▶ _JOB_: Print the listing from the line with "Image resolution: width=1243" up to and including the line with "pyautogui.click(x=255, y=63)", reproducing each line exactly and leaving out the pictures.

— START INPUT ROWS —

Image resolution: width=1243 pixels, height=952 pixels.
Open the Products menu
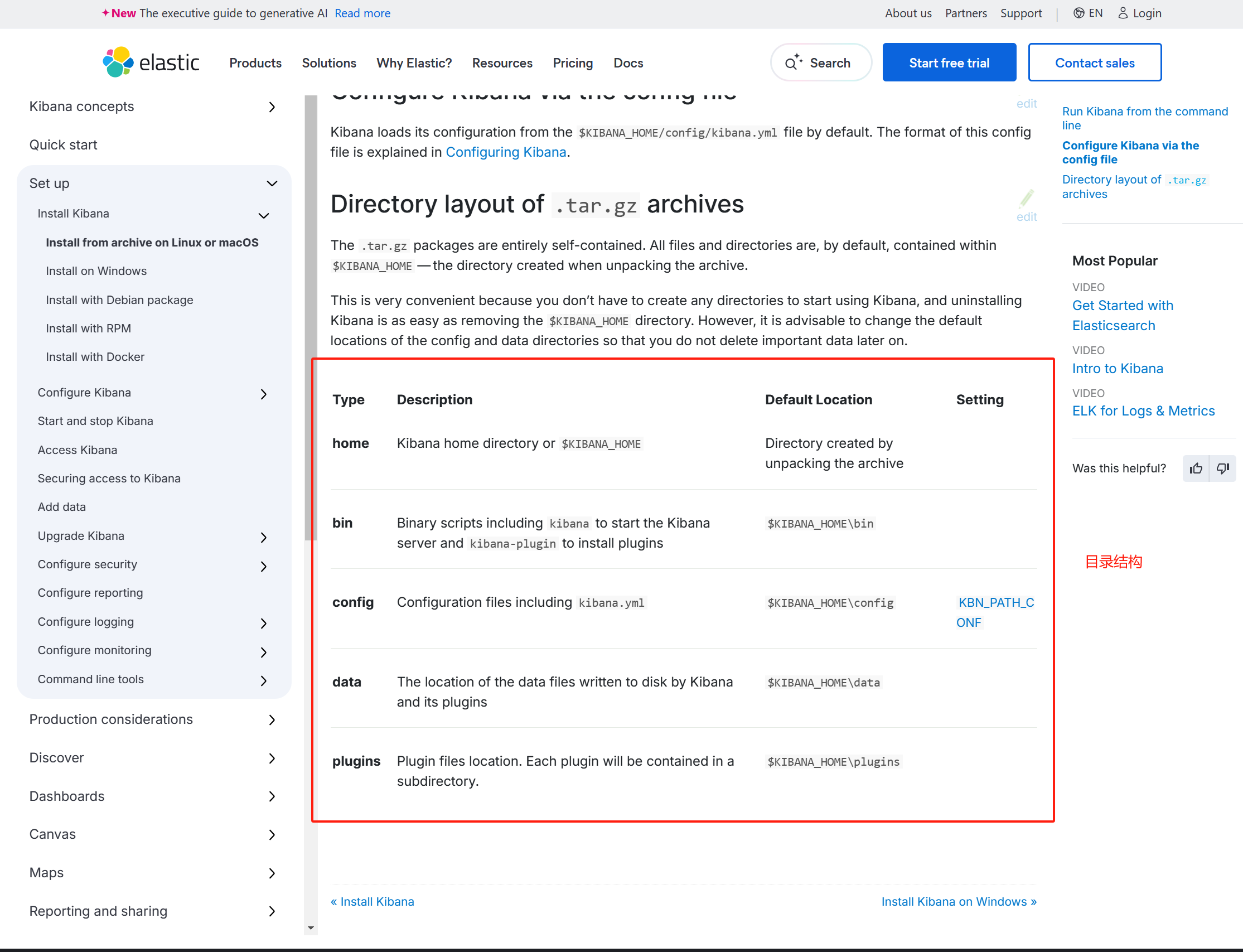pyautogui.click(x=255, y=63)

— END INPUT ROWS —
— START INPUT ROWS —

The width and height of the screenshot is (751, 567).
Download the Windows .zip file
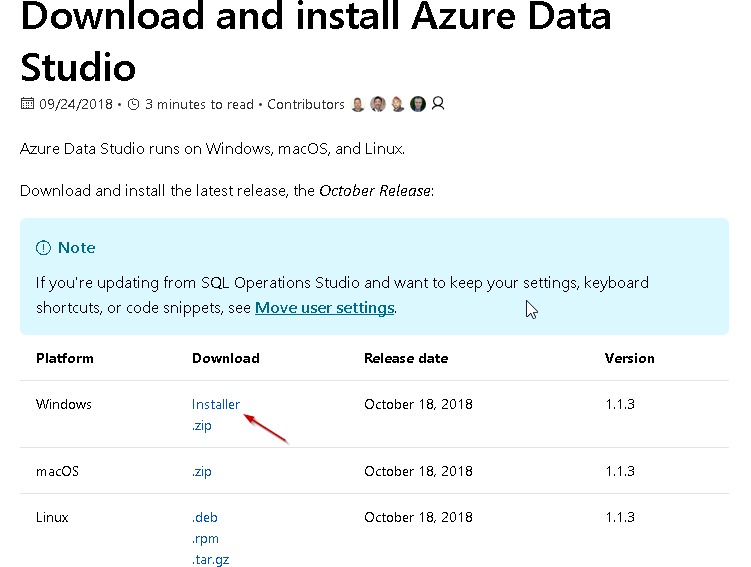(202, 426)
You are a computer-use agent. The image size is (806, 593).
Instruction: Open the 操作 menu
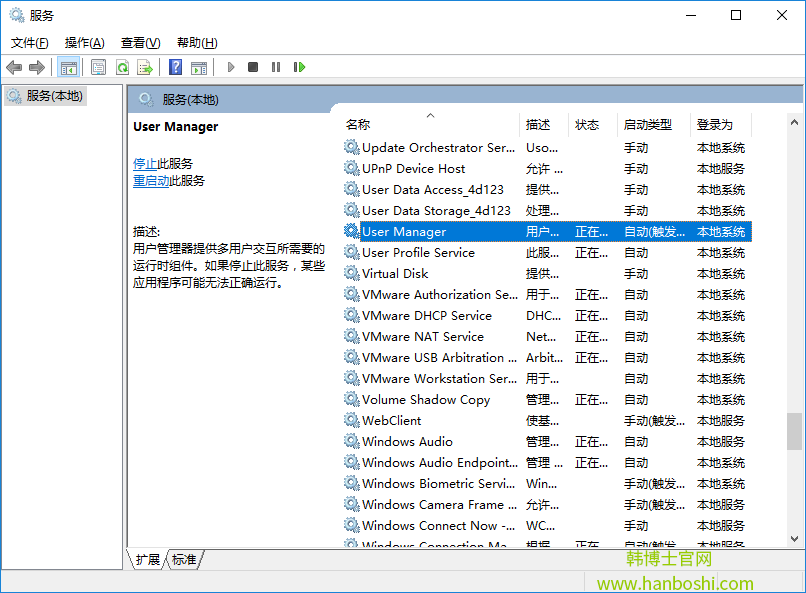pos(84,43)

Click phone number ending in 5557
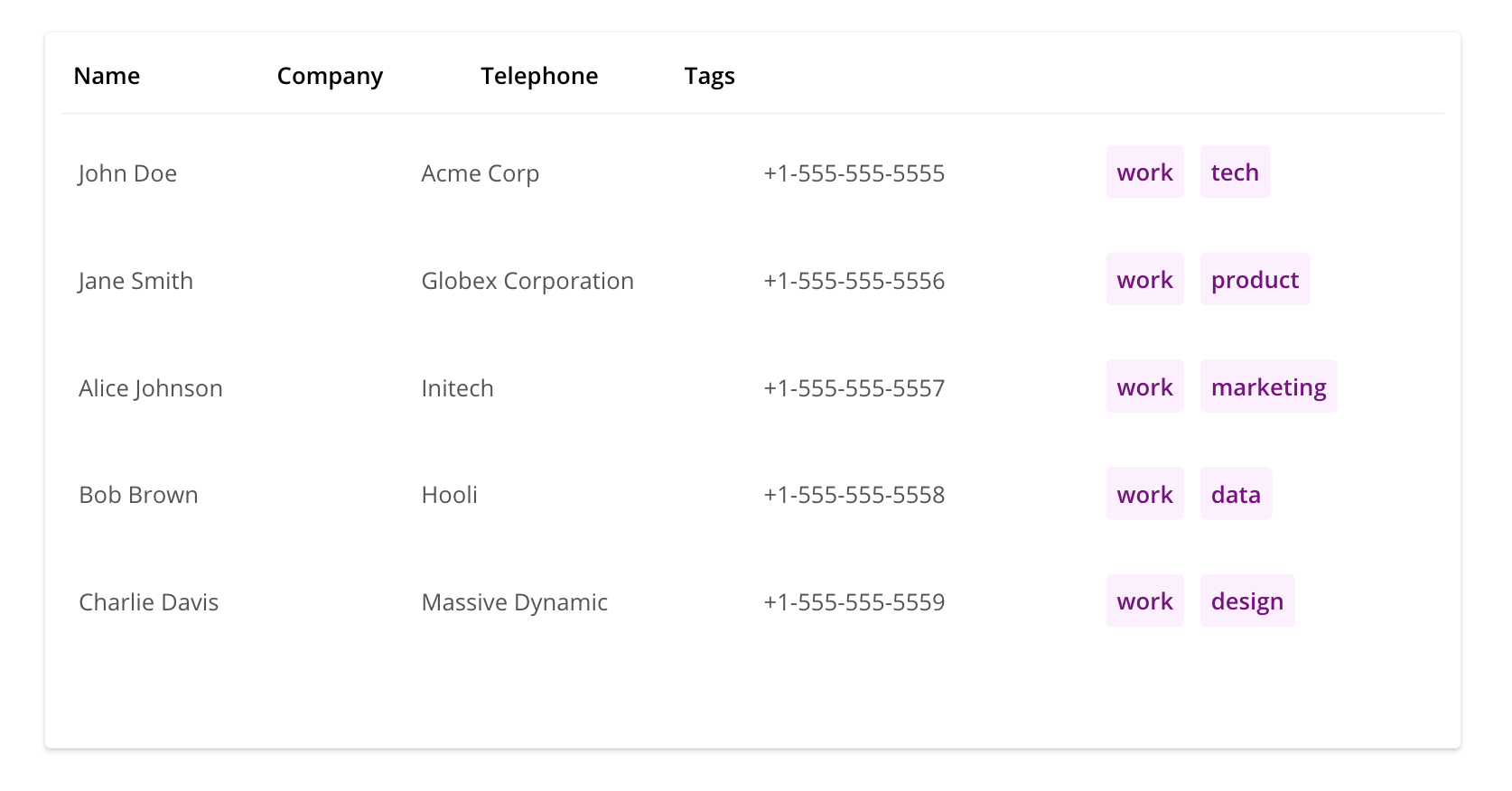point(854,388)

— END INPUT ROWS —
— START INPUT ROWS —

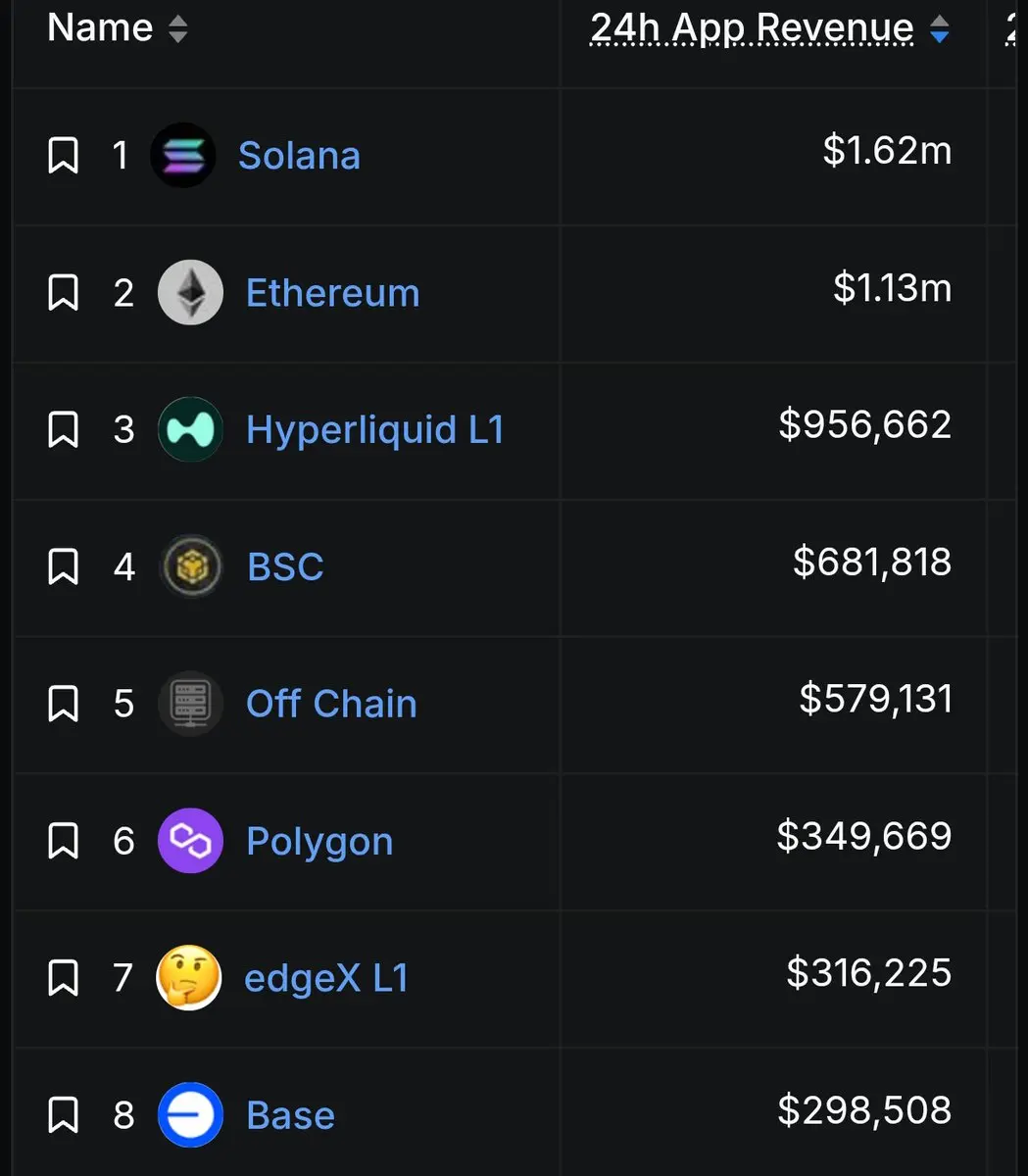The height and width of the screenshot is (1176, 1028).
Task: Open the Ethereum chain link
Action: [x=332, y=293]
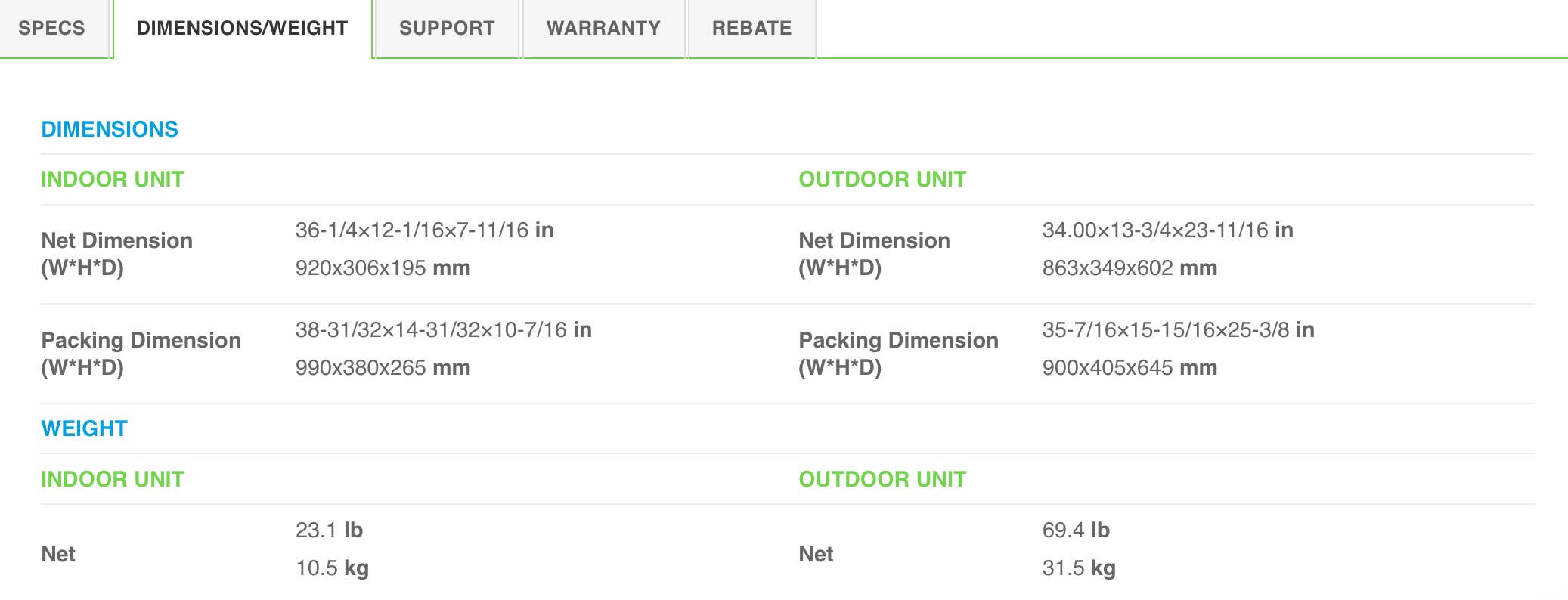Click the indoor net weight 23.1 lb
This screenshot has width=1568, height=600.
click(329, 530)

— END INPUT ROWS —

▶ _COMPLETE RESPONSE_:
Image resolution: width=1243 pixels, height=952 pixels.
Open the Products menu
pyautogui.click(x=255, y=63)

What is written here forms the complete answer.